Le Medved montois

L’arrière droit des Dragons et ses équipiers recevront le Standard avec ambition.

Son nom et son prénom viennent de loin, de Pologne, mais il est d’abord un Hennuyer et n’a jamais porté les couleurs d’un club d’une autre province: Hornu, Sporting de Charleroi, Francs Borains, Mons. A près de 26 ans, il découvre enfin l’élite mais garde la tête sur les épaules et un travail à mi-temps à l’Office central des achats de la Province du Hainaut.

Thaddée Gorniak construit sa vie avec la même patience nécessaire pour retaper une maison récemment acquise. Mons met aussi la main à la pâte. Pas seulement pour étayer son équipe. Les corps de métiers se multiplient au Stade Tondreau afin de rafraîchir le secrétariat, les corridors, les salles de réceptions avant la visite du Standard.

« C’est un match que toute la région attend avec impatience », dit Thaddée Gorniak. « Les anciens du groupe se souviennent tous de notre voyage en Coupe de Belgique à Sclessin. Mons y fut héroïque. Les Rouches sont toujours le porte-drapeau du football wallon… »
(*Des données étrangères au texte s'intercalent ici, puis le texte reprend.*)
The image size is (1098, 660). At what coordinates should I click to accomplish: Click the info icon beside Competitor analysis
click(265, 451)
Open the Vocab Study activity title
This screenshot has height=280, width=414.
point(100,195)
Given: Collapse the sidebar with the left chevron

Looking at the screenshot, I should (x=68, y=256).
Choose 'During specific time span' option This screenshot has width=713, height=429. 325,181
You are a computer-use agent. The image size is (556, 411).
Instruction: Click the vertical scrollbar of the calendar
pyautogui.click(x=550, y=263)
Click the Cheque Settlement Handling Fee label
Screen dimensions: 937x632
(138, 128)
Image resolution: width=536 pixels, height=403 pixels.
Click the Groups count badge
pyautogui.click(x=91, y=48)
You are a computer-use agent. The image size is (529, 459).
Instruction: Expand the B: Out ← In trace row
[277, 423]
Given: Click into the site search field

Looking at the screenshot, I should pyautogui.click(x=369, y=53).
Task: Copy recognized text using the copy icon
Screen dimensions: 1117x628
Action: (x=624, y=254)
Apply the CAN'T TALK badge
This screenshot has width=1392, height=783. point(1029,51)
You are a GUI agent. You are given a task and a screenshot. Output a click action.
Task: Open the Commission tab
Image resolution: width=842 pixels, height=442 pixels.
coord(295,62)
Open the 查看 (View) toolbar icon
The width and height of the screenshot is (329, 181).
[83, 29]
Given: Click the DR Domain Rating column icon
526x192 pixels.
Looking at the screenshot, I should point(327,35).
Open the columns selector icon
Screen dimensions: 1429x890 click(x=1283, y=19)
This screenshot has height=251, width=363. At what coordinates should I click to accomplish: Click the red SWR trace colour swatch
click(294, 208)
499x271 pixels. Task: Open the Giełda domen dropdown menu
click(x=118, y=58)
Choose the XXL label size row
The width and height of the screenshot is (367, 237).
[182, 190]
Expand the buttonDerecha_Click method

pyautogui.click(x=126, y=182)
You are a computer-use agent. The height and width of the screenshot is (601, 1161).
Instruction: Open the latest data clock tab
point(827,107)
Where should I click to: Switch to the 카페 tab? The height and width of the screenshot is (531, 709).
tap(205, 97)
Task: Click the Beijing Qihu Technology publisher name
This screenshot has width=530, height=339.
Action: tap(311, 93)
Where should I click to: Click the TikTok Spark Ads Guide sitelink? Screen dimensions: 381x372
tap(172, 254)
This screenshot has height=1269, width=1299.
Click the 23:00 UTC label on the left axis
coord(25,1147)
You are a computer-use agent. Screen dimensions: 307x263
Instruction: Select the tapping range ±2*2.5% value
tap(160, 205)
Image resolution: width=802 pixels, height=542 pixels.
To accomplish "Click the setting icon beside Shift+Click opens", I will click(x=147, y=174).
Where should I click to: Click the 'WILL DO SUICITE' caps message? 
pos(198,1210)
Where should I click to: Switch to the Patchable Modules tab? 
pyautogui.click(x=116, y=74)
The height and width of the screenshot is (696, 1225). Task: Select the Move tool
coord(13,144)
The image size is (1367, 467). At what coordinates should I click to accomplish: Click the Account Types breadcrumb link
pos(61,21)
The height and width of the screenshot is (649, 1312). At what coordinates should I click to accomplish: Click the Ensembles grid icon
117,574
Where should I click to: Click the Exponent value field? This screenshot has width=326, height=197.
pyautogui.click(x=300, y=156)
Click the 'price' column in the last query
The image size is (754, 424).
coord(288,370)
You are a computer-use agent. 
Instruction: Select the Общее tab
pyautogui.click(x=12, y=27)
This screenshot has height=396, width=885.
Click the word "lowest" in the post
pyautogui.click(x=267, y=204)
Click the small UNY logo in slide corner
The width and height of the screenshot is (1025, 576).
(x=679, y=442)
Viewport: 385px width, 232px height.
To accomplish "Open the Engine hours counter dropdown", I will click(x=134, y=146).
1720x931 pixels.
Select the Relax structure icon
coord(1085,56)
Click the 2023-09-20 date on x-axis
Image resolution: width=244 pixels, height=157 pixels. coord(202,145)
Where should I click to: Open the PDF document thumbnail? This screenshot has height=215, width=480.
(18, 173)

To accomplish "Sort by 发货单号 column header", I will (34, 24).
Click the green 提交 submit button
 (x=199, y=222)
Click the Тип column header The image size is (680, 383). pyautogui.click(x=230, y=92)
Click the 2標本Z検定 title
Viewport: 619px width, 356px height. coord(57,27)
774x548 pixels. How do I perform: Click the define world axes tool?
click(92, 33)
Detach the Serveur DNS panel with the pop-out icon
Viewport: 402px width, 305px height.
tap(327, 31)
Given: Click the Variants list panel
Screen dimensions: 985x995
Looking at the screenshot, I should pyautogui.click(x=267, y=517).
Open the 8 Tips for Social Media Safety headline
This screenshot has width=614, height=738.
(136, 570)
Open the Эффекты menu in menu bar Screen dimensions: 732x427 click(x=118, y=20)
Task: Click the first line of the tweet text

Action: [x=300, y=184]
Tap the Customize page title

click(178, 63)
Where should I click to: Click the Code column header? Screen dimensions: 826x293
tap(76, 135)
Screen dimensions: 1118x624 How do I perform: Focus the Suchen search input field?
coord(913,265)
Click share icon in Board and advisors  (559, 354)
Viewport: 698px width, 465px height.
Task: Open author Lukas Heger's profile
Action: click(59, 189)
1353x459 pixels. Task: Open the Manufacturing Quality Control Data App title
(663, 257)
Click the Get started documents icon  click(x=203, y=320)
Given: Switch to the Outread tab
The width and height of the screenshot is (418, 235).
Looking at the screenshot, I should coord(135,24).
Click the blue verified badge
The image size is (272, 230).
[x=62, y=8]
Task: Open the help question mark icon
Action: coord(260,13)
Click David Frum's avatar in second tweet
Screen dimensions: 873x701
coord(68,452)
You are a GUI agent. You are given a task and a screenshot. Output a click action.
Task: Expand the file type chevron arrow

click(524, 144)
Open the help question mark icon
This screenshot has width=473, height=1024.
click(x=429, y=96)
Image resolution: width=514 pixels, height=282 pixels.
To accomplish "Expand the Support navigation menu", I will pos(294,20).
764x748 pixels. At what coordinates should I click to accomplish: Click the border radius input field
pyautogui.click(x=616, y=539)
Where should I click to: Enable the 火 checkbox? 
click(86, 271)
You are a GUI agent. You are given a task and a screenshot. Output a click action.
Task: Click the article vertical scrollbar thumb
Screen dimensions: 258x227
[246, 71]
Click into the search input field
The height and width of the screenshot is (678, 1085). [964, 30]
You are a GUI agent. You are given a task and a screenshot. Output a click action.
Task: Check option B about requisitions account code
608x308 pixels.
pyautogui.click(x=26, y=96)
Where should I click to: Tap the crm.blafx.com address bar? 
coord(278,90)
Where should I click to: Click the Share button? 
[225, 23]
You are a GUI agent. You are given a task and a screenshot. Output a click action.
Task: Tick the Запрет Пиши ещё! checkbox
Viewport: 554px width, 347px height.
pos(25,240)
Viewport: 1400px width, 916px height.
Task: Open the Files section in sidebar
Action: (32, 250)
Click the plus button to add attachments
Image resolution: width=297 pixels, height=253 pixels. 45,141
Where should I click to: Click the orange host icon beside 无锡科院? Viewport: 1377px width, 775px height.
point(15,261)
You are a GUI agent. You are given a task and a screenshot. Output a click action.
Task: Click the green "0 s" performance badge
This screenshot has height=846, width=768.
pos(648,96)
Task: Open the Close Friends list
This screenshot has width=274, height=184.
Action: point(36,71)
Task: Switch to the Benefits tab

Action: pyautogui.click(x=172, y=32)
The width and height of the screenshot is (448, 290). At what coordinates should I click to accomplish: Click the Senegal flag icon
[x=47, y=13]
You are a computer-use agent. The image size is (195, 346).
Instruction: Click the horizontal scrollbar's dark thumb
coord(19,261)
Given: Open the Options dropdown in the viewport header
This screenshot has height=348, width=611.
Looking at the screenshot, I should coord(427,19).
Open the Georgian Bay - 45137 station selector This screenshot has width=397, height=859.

On imagine ce que ce choc représentera aussi pour le coach, Marc Grosjean, qui joua en équipe de jeunes, et des anciens de Sclessin: le capitaine Liviu Ciobotariu et Olivier Suray. Le Standard garde beaucoup de supporters à Mons et à travers tout le Borinage.

« Après trois matches de championnat, notre équipe sait désormais où elle en est »,affirme l’arrière droit de Mons. « Les débuts à Beveren furent difficiles mais nous savons désormais à quoi nous en tenir. Ce ne sera pas aisé mais ce groupe a suffisamment de qualité afin de se maintenir au plus haut niveau du football belge ».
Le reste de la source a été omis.